------ Provided records

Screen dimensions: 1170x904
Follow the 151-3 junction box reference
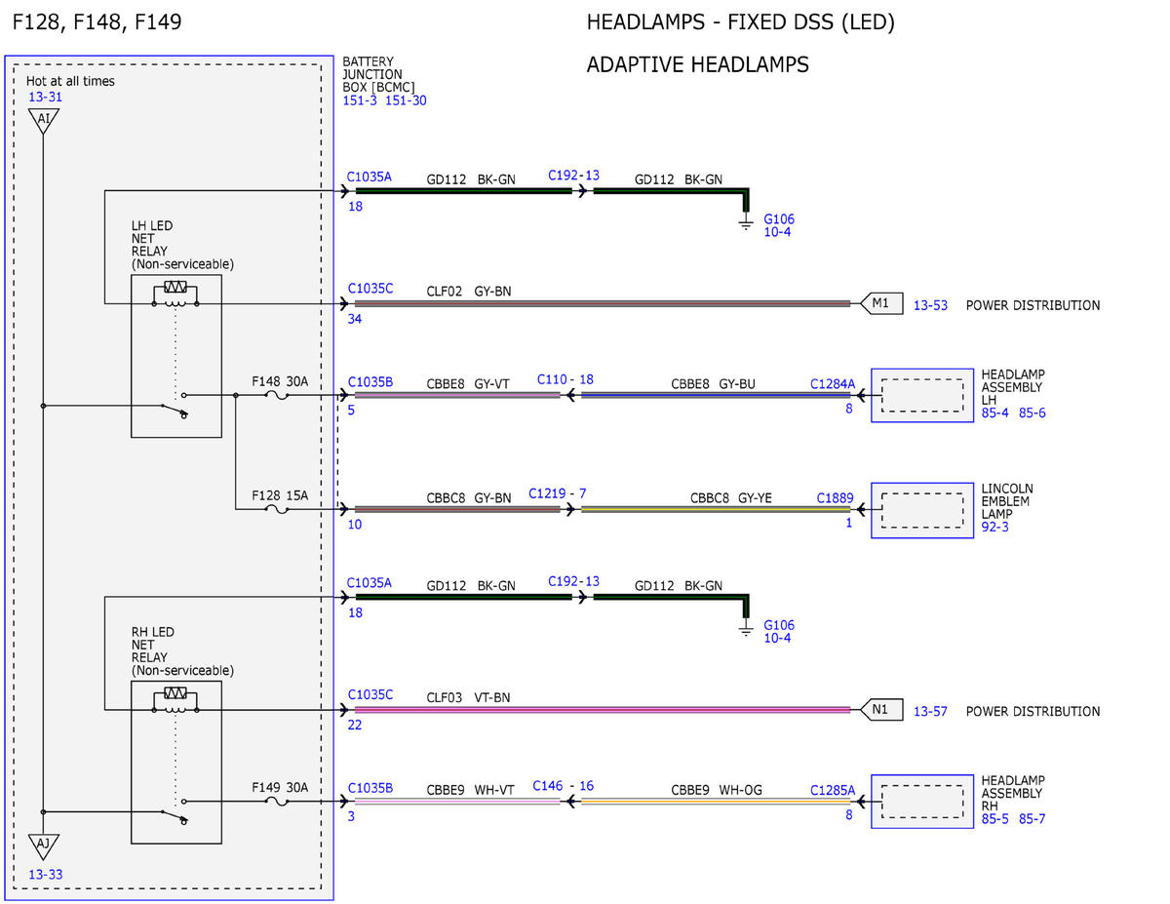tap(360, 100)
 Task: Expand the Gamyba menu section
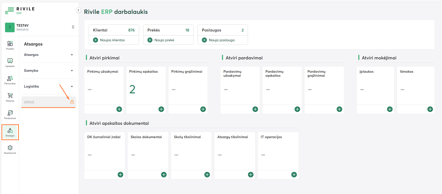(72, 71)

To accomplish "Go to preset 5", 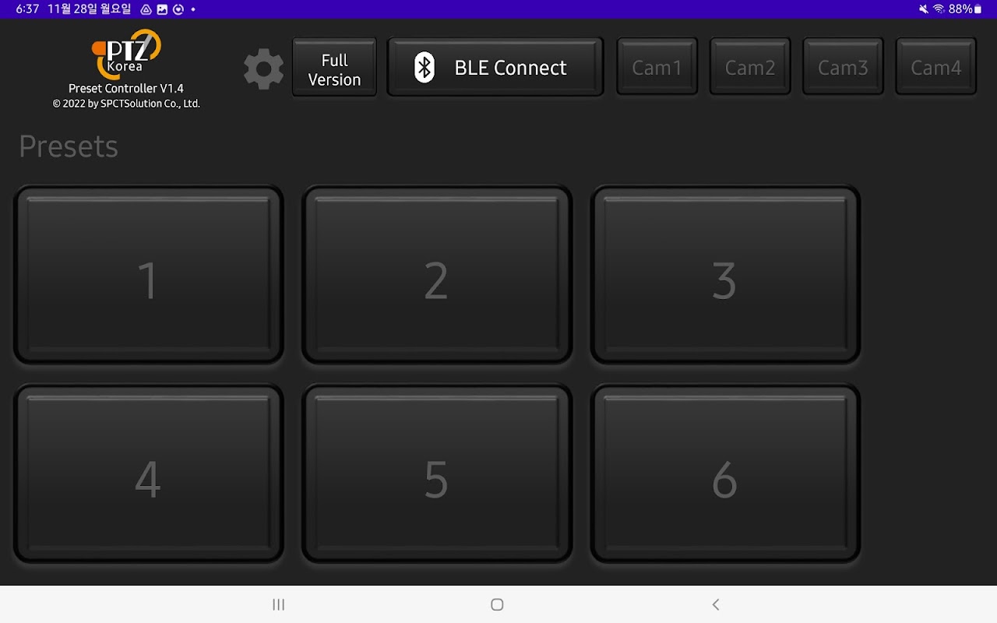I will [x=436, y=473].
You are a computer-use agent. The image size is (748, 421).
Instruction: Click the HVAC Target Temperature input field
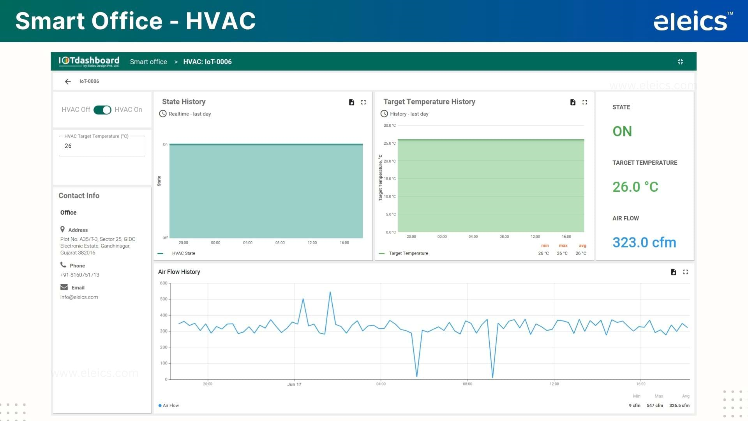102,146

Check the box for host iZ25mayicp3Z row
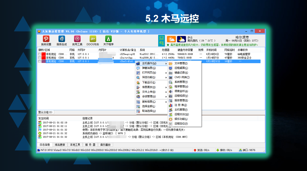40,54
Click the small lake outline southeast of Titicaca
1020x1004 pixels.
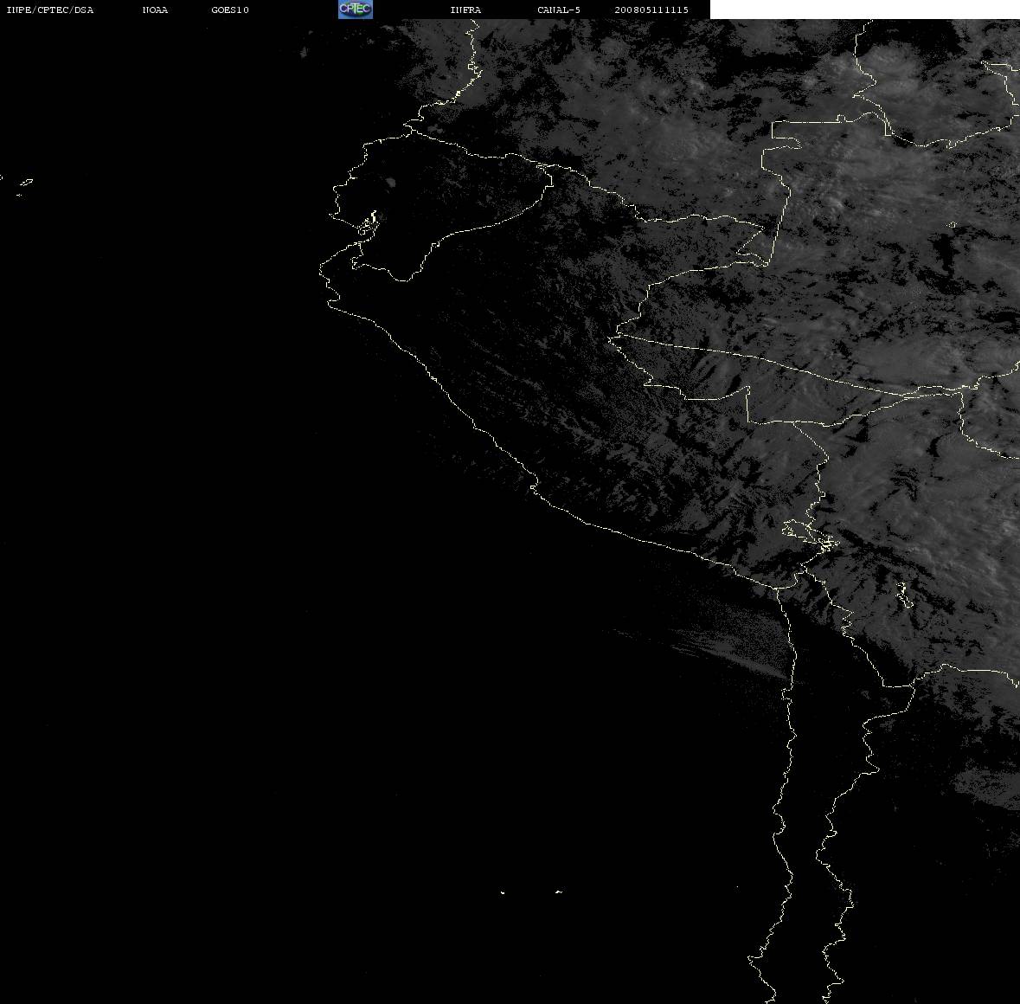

------------

— Problem details —
Beginning at the line with "You are a computer-use", reproduce each line exactly through the last line of the records above, with pictures left out.

— Solution below —
You are a computer-use agent. The image size is (748, 421).
Instruction: Click the HVAC Target Temperature input field
102,146

Check the box for host iZ25mayicp3Z row
40,54
Click the small lake outline southeast of Titicaca
1020x1004 pixels.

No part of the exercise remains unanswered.